Records from a dataset:

•••

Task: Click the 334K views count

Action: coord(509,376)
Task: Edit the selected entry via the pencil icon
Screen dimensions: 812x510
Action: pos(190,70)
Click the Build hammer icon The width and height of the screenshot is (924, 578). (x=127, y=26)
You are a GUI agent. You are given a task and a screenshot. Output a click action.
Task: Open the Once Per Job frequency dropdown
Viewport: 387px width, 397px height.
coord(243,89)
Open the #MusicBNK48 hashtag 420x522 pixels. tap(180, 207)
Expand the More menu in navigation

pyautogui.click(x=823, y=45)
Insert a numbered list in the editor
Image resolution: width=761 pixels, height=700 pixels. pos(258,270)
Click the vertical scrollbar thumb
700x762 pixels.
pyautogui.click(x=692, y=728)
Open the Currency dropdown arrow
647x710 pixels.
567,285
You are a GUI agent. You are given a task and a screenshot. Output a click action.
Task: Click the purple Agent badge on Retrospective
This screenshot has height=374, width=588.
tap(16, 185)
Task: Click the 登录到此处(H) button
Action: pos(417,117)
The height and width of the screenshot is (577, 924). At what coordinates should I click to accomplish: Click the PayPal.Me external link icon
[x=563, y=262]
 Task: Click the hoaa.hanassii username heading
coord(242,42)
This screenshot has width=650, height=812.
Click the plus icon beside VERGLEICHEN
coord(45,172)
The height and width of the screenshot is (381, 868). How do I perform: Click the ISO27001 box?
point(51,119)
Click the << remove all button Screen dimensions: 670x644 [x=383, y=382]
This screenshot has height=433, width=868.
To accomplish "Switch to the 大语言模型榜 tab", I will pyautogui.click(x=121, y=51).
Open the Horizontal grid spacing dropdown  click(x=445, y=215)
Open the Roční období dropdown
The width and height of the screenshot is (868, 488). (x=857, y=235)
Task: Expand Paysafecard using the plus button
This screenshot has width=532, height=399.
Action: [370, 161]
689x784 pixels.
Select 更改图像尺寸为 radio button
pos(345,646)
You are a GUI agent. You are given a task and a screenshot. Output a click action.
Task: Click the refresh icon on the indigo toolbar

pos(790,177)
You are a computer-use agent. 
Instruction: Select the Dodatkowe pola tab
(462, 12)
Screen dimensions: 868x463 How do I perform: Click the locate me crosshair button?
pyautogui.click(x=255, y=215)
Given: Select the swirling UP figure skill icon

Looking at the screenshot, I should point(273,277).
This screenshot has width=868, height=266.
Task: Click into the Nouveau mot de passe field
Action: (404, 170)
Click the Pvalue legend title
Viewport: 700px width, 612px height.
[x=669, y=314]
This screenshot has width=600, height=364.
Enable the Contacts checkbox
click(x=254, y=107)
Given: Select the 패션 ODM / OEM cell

•••

▶ [PROBLEM DETAILS]
Copy out each entry once more, character for character.

▶ [TASK SOLUTION]
Task: Click the 334K views count

Action: coord(509,376)
Task: Edit the selected entry via the pencil icon
Screen dimensions: 812x510
Action: pos(190,70)
Click the Build hammer icon The width and height of the screenshot is (924, 578). (x=127, y=26)
You are a GUI agent. You are given a task and a screenshot. Output a click action.
Task: Open the Once Per Job frequency dropdown
Viewport: 387px width, 397px height.
coord(243,89)
Open the #MusicBNK48 hashtag 420x522 pixels. tap(180, 207)
Expand the More menu in navigation

pyautogui.click(x=823, y=45)
Insert a numbered list in the editor
Image resolution: width=761 pixels, height=700 pixels. pos(258,270)
Click the vertical scrollbar thumb
700x762 pixels.
pyautogui.click(x=692, y=728)
Open the Currency dropdown arrow
647x710 pixels.
567,285
You are a GUI agent. You are given a task and a screenshot. Output a click action.
Task: Click the purple Agent badge on Retrospective
This screenshot has height=374, width=588.
tap(16, 185)
Task: Click the 登录到此处(H) button
Action: pos(417,117)
The height and width of the screenshot is (577, 924). At what coordinates should I click to accomplish: Click the PayPal.Me external link icon
[x=563, y=262]
 Task: Click the hoaa.hanassii username heading
coord(242,42)
This screenshot has width=650, height=812.
Click the plus icon beside VERGLEICHEN
coord(45,172)
The height and width of the screenshot is (381, 868). How do I perform: Click the ISO27001 box?
point(51,119)
Click the << remove all button Screen dimensions: 670x644 [x=383, y=382]
This screenshot has height=433, width=868.
To accomplish "Switch to the 大语言模型榜 tab", I will pyautogui.click(x=121, y=51).
Open the Horizontal grid spacing dropdown  click(x=445, y=215)
Open the Roční období dropdown
The width and height of the screenshot is (868, 488). (x=857, y=235)
Task: Expand Paysafecard using the plus button
This screenshot has width=532, height=399.
Action: [370, 161]
689x784 pixels.
Select 更改图像尺寸为 radio button
pos(345,646)
You are a GUI agent. You are given a task and a screenshot. Output a click action.
Task: Click the refresh icon on the indigo toolbar

pos(790,177)
You are a computer-use agent. 
Instruction: Select the Dodatkowe pola tab
(462, 12)
Screen dimensions: 868x463 How do I perform: Click the locate me crosshair button?
pyautogui.click(x=255, y=215)
Given: Select the swirling UP figure skill icon

Looking at the screenshot, I should point(273,277).
This screenshot has width=868, height=266.
Task: Click into the Nouveau mot de passe field
Action: (404, 170)
Click the Pvalue legend title
Viewport: 700px width, 612px height.
[x=669, y=314]
This screenshot has width=600, height=364.
Enable the Contacts checkbox
click(x=254, y=107)
Given: Select the 패션 ODM / OEM cell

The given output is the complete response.